Courtesy Photo
"SAVING SILVERMAN"
91 minutes | Rated: PG-13
Opened: Friday, February 9, 2001
Directed by Dennis Dugan
Starring Jason Biggs, Steve Zahn, Jack Black, Amanda Peet, Amanda Detmer, R. Lee Emery
Cameo by Neil Diamond
|
|
This film is #1 on the Worst of 2001 list.
COUCH CRITIQUE
|
SMALL SCREEN SHRINKAGE: 40%
LETTERBOX: NOT NECESSARY
Don't say I didn't warn you. As of its July video release is still far and away the worst movie of 2001.
VIDEO RELEASE: 07.17.2001
|
|
|
Two slobs try to stop milksop buddy from marrying in unredeemably inept 'Saving Silverman'
It's barely six weeks into 2001 and already there have been three "romantic comedies" virtually guaranteed to land on my worst 10 list at the end of the year.
"The Wedding Planner" was the kind of insultingly twinkly tripe that gives chick flicks a bad name. Worst list regular Freddie Prinze, Jr. secured his annual nod with the charmless "Head Over Heels." And now along comes "Saving Silverman," a battle-of-the-sexes burlesque so idiotic, contrived and inept that there's almost no chance a worse movie will be released all year.
The very concept of the story -- two slackers try to save a completely whipped buddy from marrying his harpy girlfriend -- demands utterly worthless characters to even get off the ground. Why should we bother rooting for some lily-livered bozo whose lips are so SuperGlued to his girlfriend's buttocks that he gives up his two best friends because she threatens to withhold sex if he doesn't?
More curious still is what this couple found attractive about each other in the first place. He's played by the physically off-putting Jason Biggs (also the star of last year's worst movie, "Loser") as a nervous, emasculated milksop who works as a social director at a retirement home. She is played by slinky Amanda Peet (who was good once, in "The Whole Nine Yards") as such a pushy, heartless, demeaning, controlling, scowling, frigid witch that even the most desperately lonely guy in the world would dump her just to get some peace.
Because he's too dumb to see for himself that marrying this girl is a bad idea -- he didn't propose, she did, and he's taking her last name -- it's up to his obnoxious, beer-swilling, slovenly slug pals Jack Black ("High Fidelity") and Steve Zahn ("Forces of Nature," "Out of Sight") to get him out of this mess.

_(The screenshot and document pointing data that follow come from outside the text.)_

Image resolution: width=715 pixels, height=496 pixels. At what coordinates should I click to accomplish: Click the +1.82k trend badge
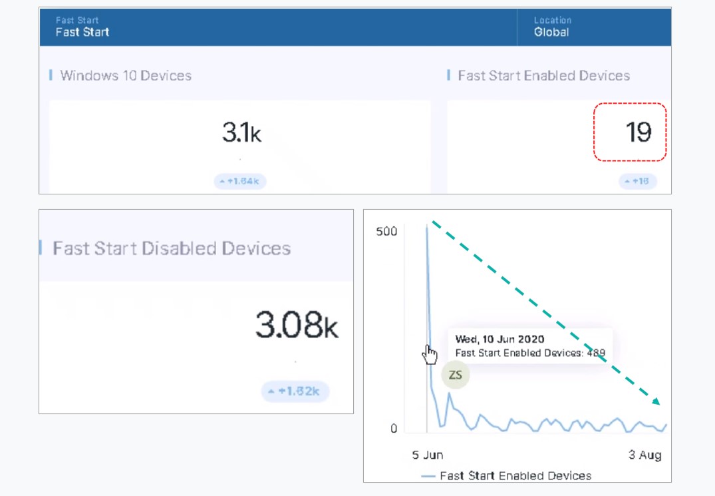point(295,391)
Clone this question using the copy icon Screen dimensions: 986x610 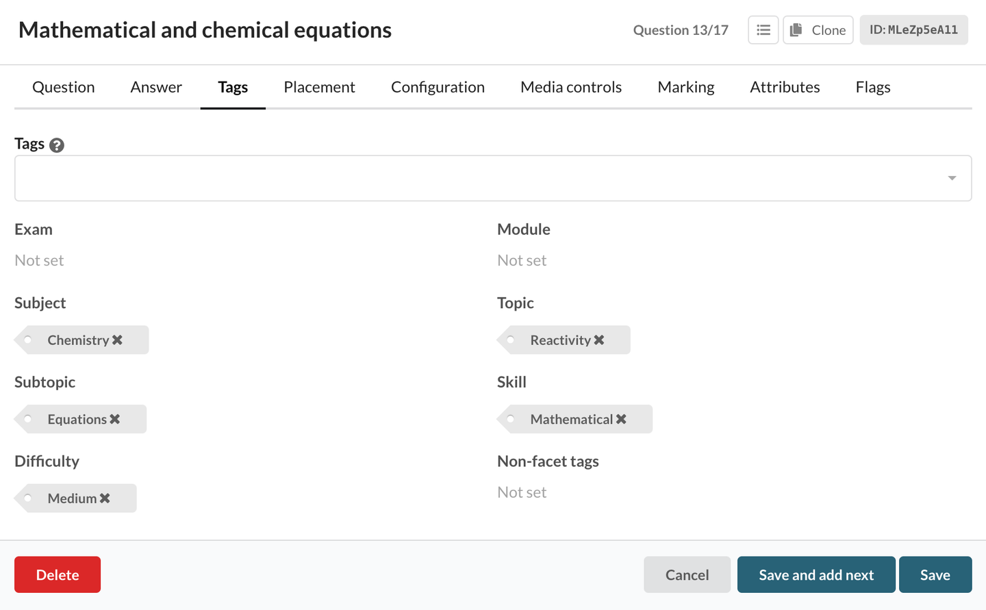818,29
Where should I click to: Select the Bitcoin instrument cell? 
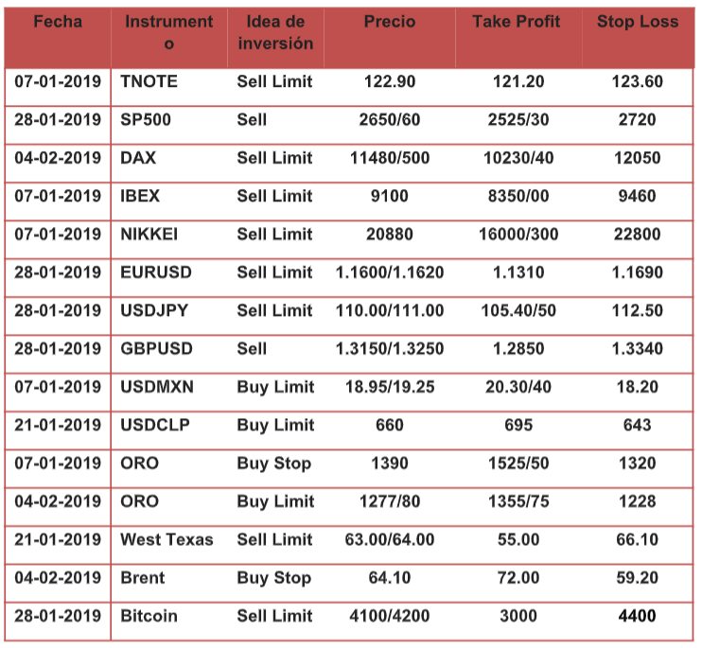point(149,616)
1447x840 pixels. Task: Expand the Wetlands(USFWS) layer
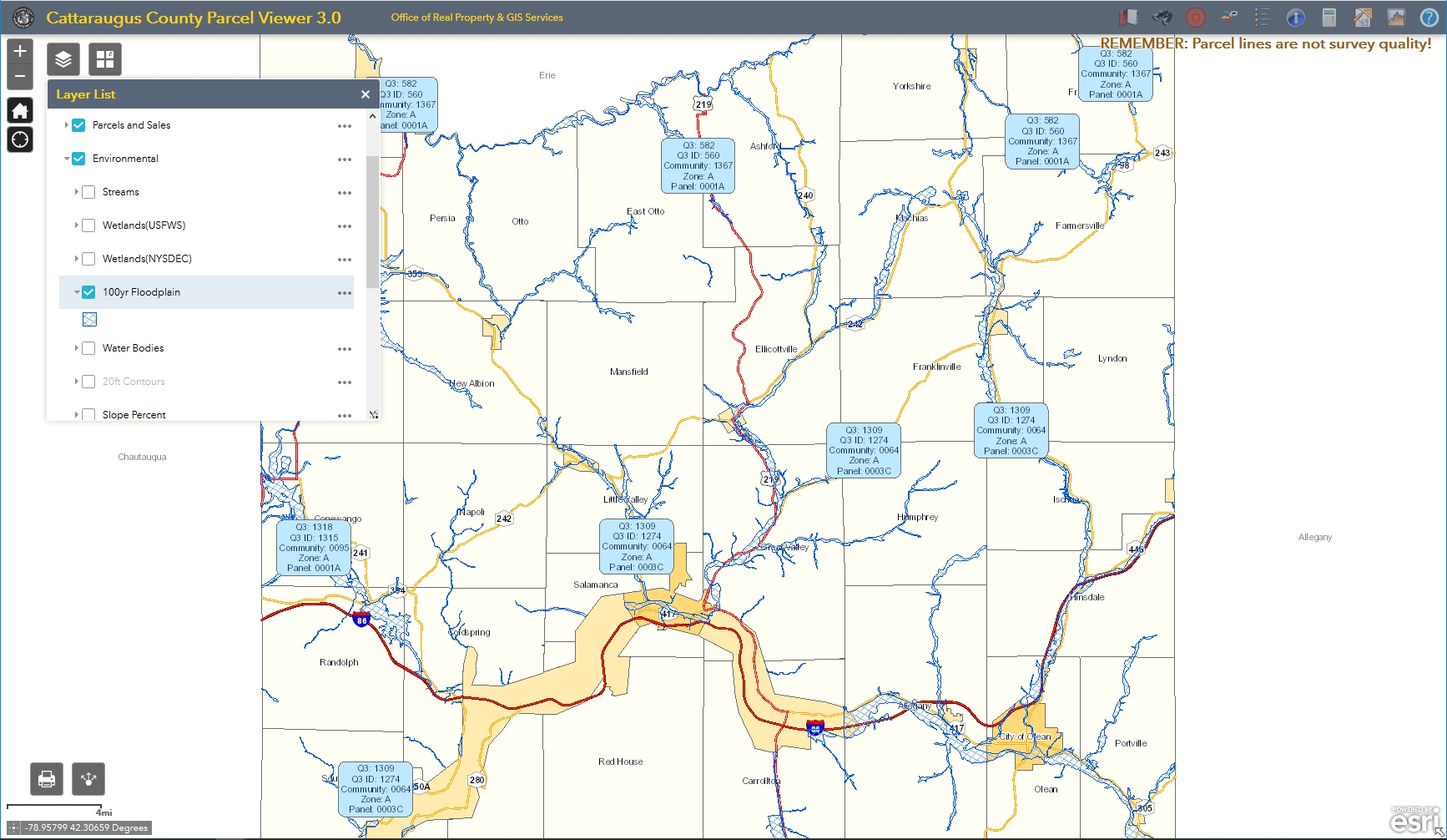click(x=75, y=225)
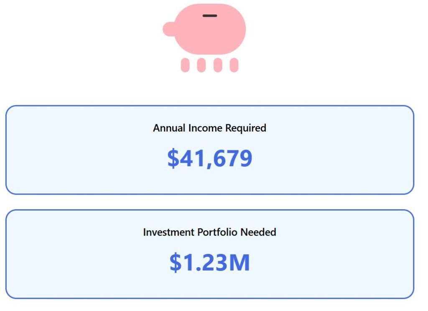Viewport: 428px width, 311px height.
Task: Click the "M" suffix of the portfolio value
Action: [x=239, y=263]
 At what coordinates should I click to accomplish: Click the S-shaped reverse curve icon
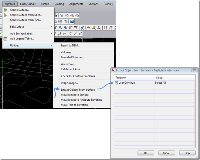70,34
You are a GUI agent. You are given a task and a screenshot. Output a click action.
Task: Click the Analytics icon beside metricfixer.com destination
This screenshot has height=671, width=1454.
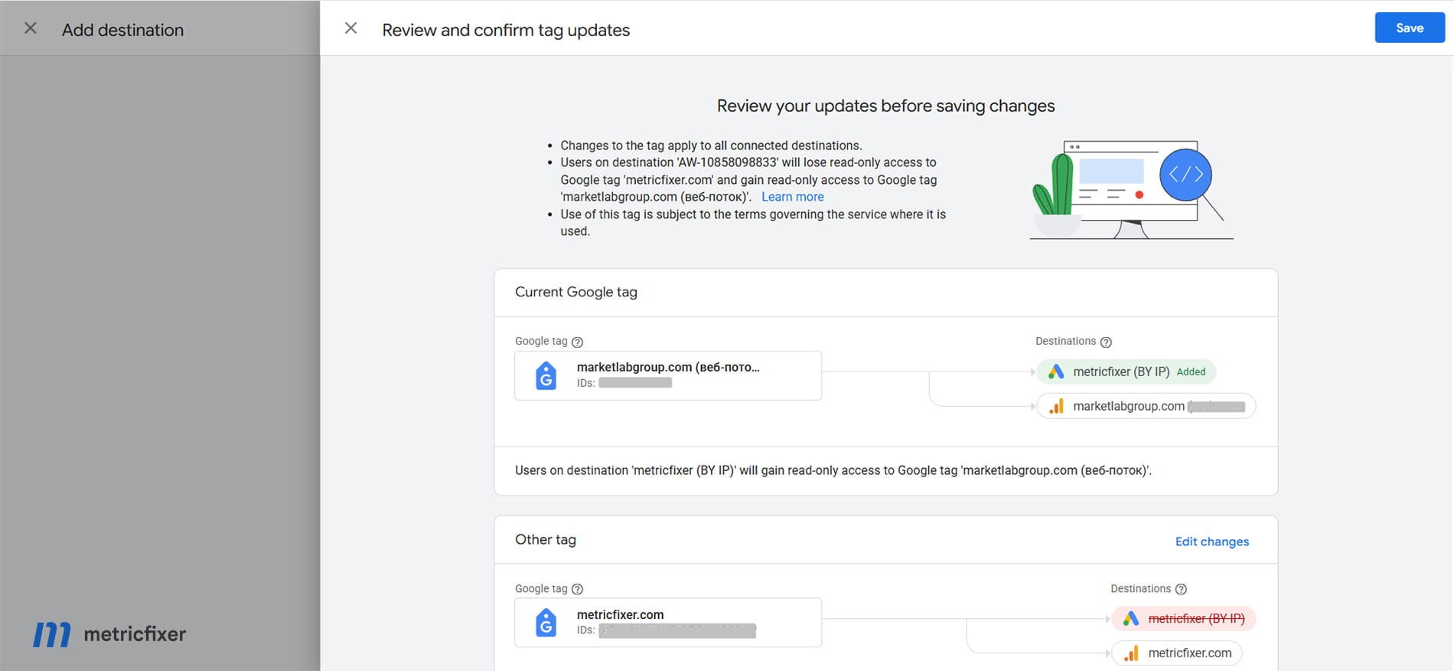pos(1131,653)
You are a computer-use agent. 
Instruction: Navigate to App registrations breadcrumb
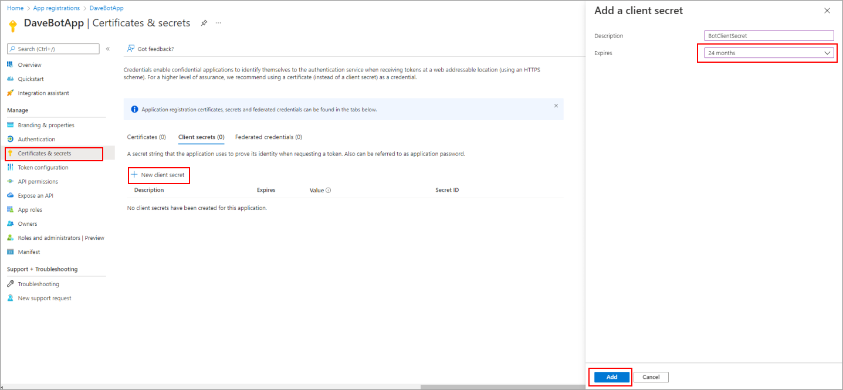click(56, 8)
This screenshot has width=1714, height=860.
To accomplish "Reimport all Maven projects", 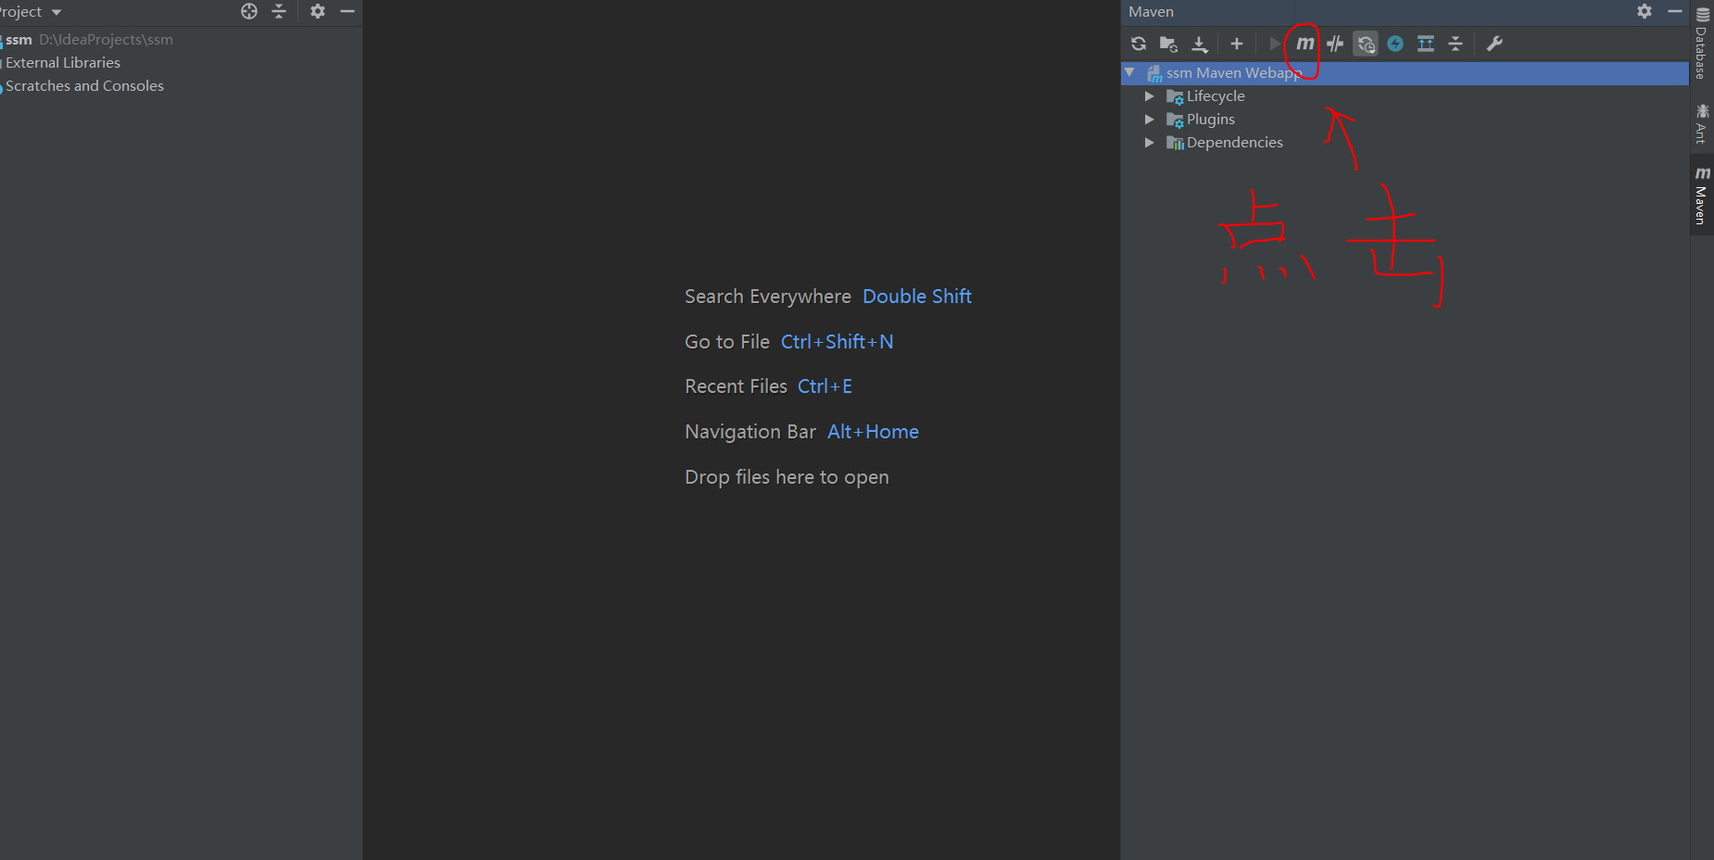I will (1138, 44).
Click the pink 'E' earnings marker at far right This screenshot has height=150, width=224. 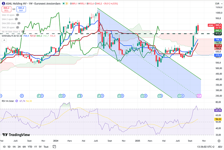(199, 96)

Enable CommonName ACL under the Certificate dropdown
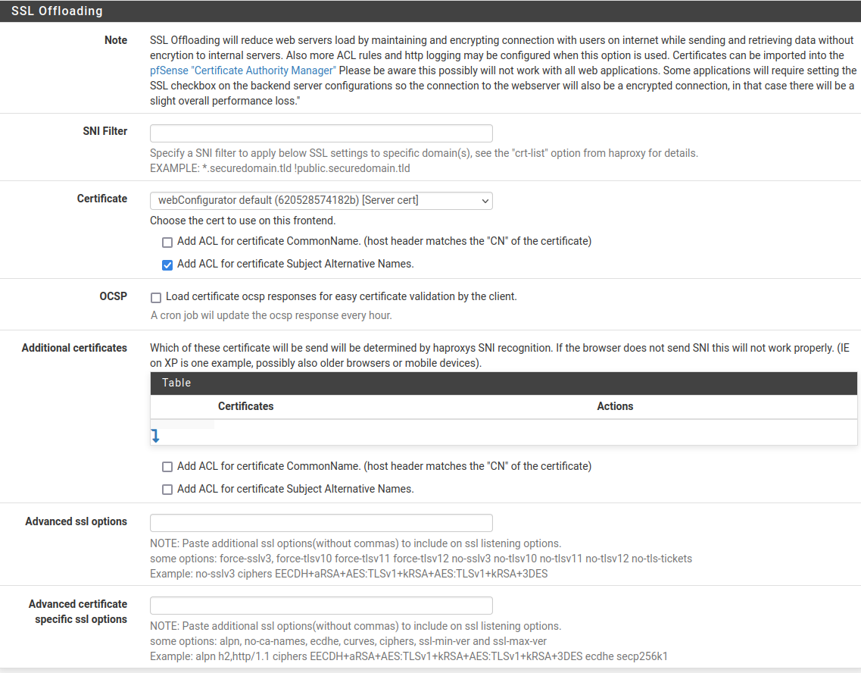pyautogui.click(x=167, y=243)
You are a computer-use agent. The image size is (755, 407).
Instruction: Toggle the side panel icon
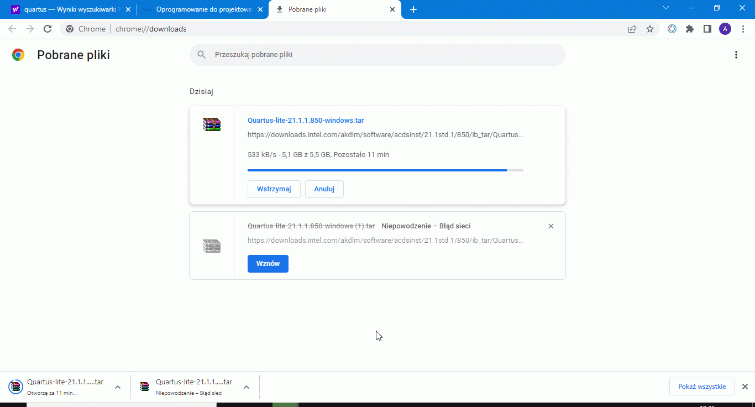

Hired for their signature scene stealing abilities, these two character actors are wound up tight then left to their own devices, running amuck through a fatuous array of flimsy plot developments as they kidnap Peet, chain her in their basement, fake her death, and set Biggs up with his high school sweetheart (Amanda Detmer), the airheaded daughter in a family of circus freaks (no kidding) who has just returned to town to -- get this -- become a nun.
Packed wall to wall with inherent conceptual flaws (Two beautiful girls both want Jason Biggs? Puh-leaze!), grating characters, stale Benny Hill-style humor and simplistic stereotypes, it comes as no surprise that "Saving Silverman" is directed by Dennis Dugan -- a man responsible for such shallow and clodding comedies as "Big Daddy" and "Problem Child."
Entirely cliché- and gimmick-driven, this picture desperately milks every dumb plot device for cheap laughs that never come. Detmer runs around in a miniskirt habit while trying to decide if she should sleep with Biggs or join the convent. Peet's character is a $200-per-hour shrink (which in itself makes one wonder why she moved into Bigg's place instead of the other way around), so she uses simpleton psychology to outwit her already half-witted kidnappers. The three guys are Neil Diamond devotees, and Diamond embarrasses himself serenading Biggs in a stop-the-wedding cameo.
And all of this is just slapped together with so little regard for common sense or continuity that sometimes the movie doesn't even follow its own plot. Peet and Biggs meet when she goes to a nightclub to be alone and read a book. Huh? Later she declares she won't sleep with him before they're married. But a few scenes later she's withholding sex because he hasn't chosen her over his friends. Well? Which is it? Are they sleeping together or not?
But even if "Saving Silverman" wasn't tactless (Peet's ridiculous wardrobe is designed to draw attention to her constant bralessness), arduous, irritating, unoriginal, blunderingly directed and desperately unfunny, it would still have the enormous drag of its loathsome cast of characters -- especially the leads. Not only are Biggs and Peet entirely unsympathetic, but each has such a repulsive personality that you'll start to hope they'll each live the rest of their lives in solitary confinement, because you wouldn't wish these losers on anybody.